Extracted data entries
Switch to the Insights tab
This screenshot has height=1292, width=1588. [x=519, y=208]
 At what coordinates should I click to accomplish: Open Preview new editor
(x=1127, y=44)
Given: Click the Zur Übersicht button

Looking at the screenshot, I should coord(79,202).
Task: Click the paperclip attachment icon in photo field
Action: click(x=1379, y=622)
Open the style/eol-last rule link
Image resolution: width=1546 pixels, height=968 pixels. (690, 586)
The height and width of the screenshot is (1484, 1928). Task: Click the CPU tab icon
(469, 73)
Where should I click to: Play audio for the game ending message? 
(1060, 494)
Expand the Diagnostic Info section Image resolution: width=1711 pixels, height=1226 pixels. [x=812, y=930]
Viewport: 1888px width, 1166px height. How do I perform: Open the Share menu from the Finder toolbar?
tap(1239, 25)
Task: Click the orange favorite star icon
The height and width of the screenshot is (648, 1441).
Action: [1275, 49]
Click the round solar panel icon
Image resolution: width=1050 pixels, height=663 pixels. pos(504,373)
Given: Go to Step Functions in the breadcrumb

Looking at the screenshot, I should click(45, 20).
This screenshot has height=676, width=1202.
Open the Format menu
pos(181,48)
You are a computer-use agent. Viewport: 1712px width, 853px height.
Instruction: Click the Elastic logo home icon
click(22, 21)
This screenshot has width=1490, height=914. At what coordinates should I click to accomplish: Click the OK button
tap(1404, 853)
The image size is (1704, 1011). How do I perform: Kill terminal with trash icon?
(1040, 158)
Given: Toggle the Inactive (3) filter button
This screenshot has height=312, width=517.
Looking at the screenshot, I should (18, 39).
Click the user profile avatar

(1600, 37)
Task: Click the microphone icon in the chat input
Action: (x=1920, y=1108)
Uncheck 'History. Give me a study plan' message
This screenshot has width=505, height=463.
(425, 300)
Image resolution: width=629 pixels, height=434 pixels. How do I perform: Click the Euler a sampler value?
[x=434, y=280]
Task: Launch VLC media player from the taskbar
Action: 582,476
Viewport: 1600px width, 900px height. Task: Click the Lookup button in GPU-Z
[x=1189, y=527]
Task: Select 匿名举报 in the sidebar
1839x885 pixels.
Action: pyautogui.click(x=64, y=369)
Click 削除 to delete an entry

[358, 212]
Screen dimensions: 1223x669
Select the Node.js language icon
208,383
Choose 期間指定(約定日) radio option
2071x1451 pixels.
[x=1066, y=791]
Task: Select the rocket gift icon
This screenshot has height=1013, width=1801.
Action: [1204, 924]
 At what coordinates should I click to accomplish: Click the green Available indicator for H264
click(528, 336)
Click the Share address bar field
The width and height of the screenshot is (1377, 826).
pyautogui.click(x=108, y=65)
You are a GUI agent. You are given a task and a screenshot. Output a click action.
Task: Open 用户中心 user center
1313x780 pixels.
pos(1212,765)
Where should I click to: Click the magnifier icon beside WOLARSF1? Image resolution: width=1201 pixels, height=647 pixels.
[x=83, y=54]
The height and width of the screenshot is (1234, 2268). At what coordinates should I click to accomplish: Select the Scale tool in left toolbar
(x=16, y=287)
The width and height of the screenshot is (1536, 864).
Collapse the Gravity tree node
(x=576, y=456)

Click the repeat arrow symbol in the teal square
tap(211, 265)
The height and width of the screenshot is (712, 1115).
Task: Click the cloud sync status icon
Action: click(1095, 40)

**What you need to do**
Each line above with the string "agent" in it should be located and copied.

**Solution**
You are a computer-use agent. Viewport: 1712px width, 853px height.
You are a GUI agent. You are given a task and a screenshot. Output a click action.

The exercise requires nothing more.